--- AIM OF THE EXERCISE ---
No pictures belong in the answer. Repeat all the entries exactly.

--- DATA RECORDS ---
....................

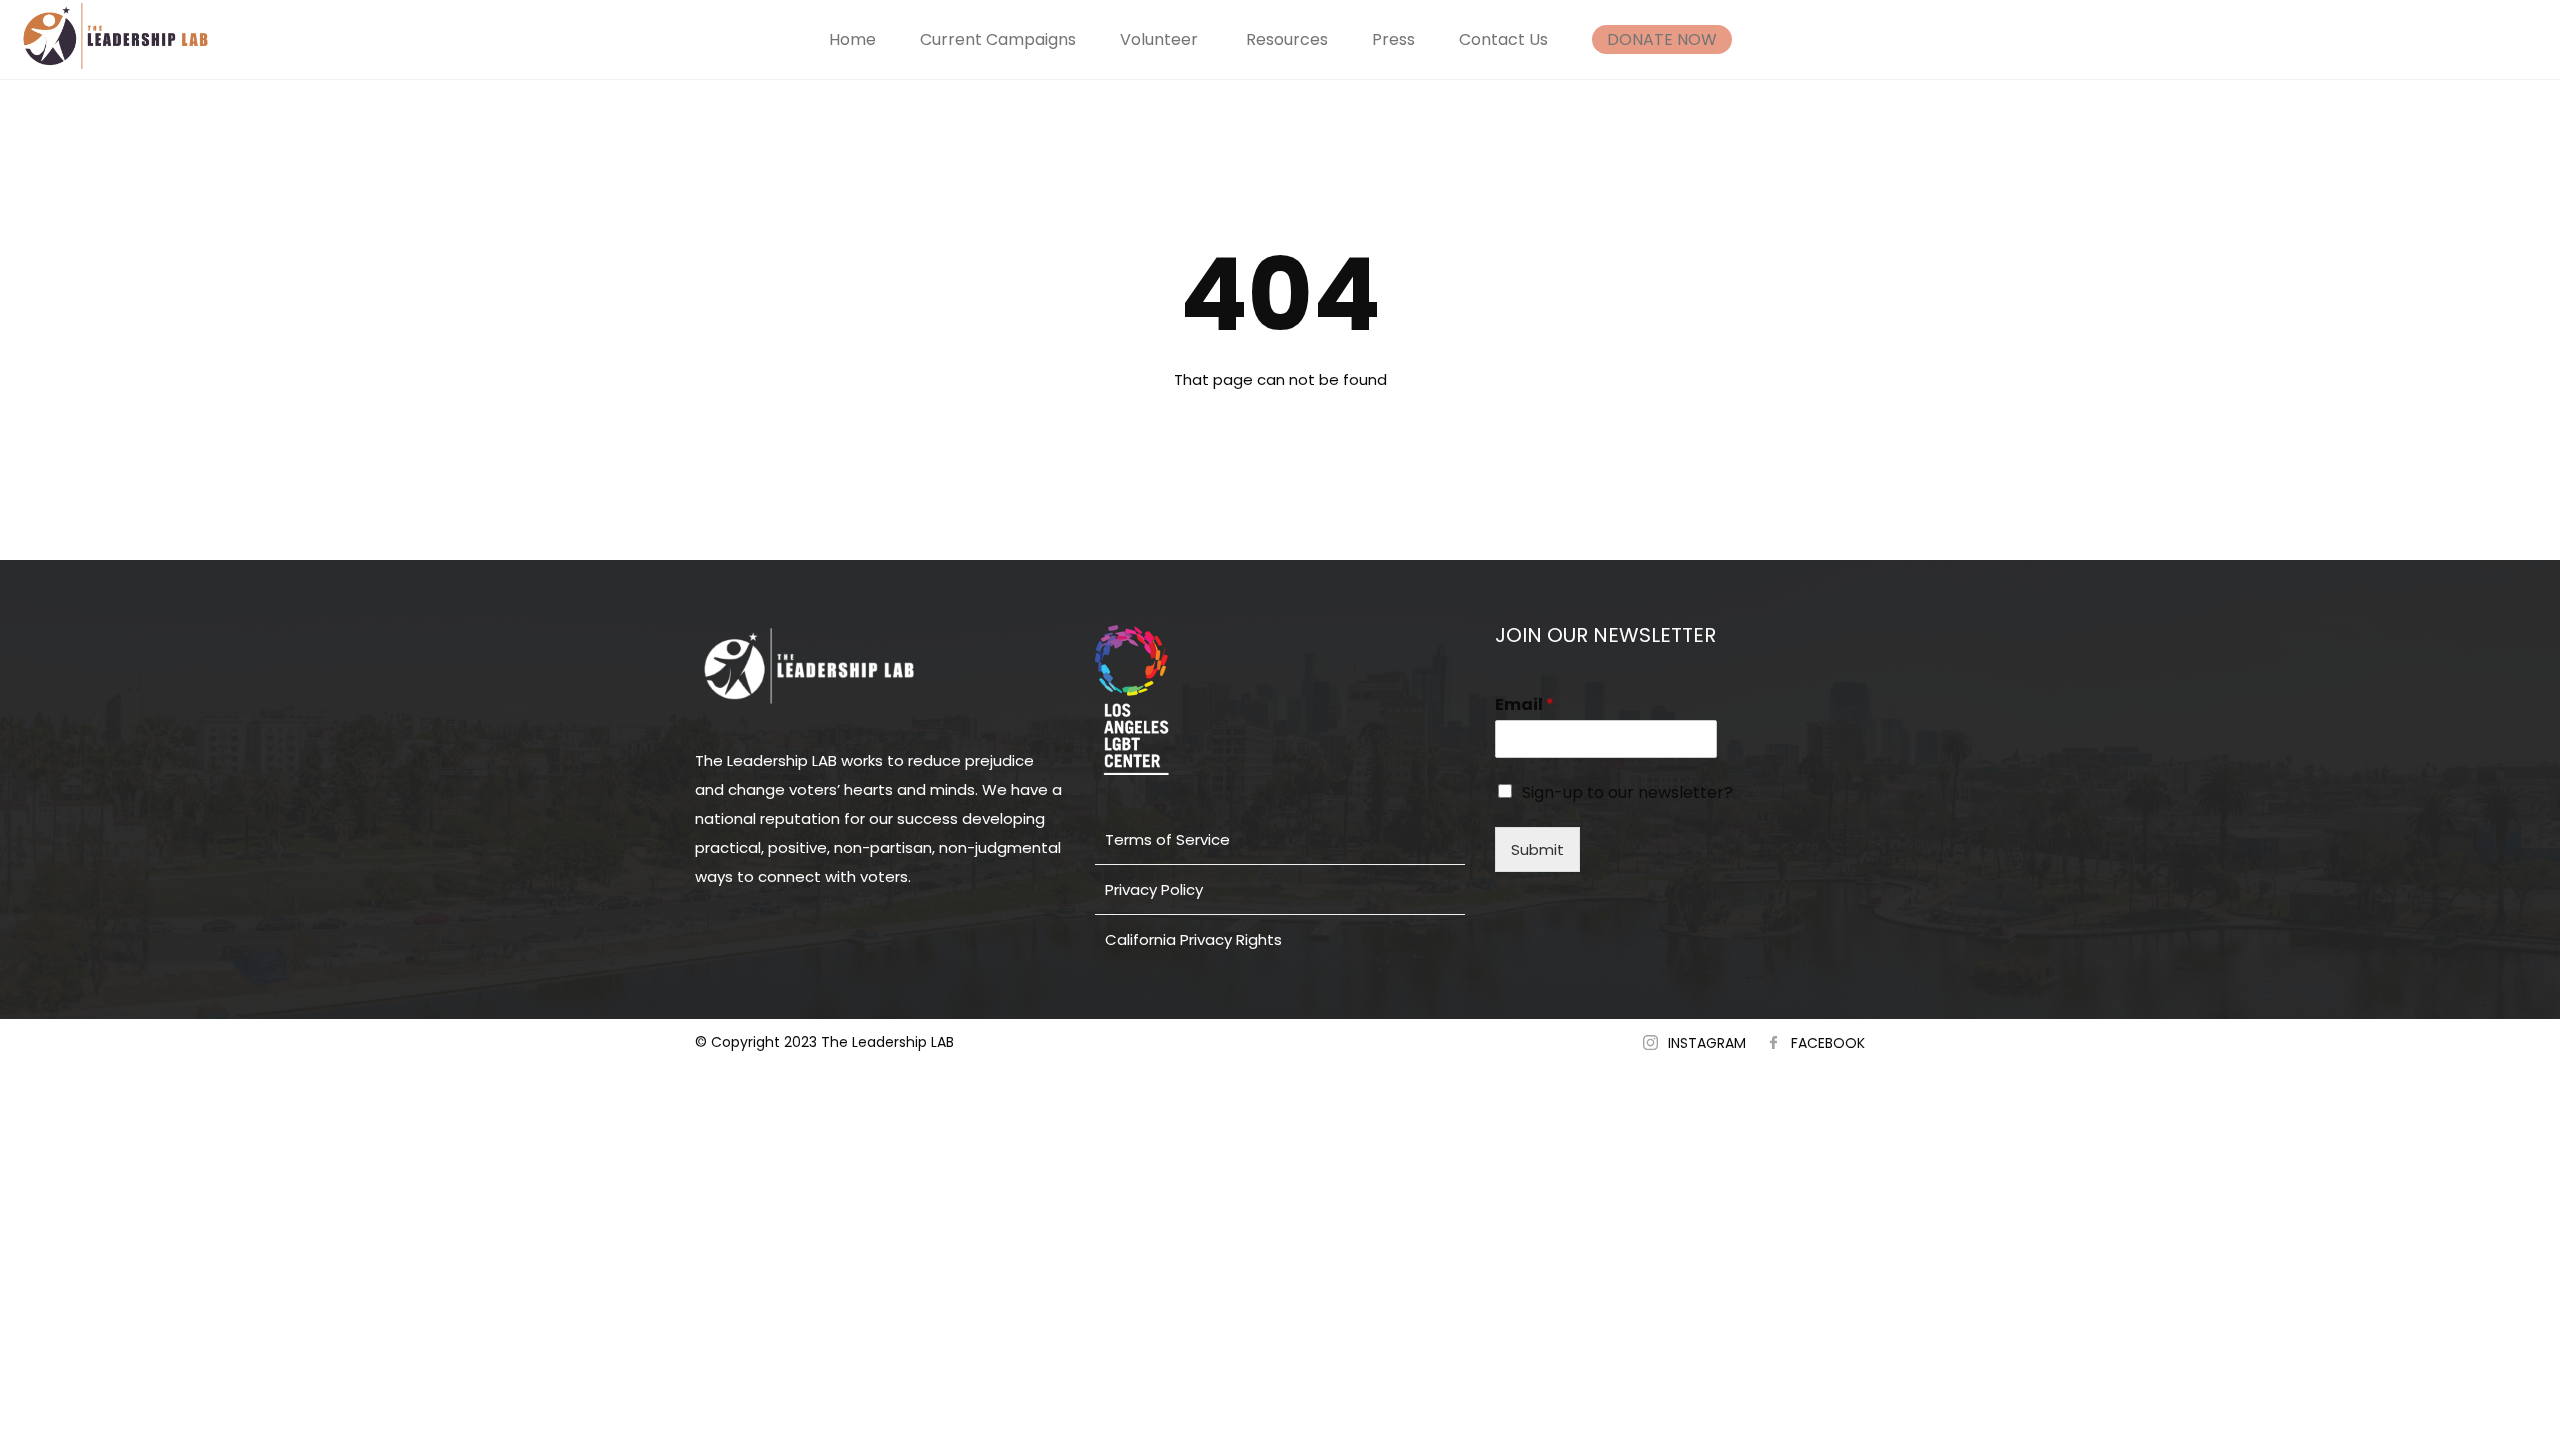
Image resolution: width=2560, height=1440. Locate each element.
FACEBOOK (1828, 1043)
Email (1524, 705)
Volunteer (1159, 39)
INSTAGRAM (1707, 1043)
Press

....................

--- RESULT ---
Image resolution: width=2560, height=1440. Locate each element.
FACEBOOK (1828, 1043)
Email (1524, 705)
Volunteer (1159, 39)
INSTAGRAM (1707, 1043)
Press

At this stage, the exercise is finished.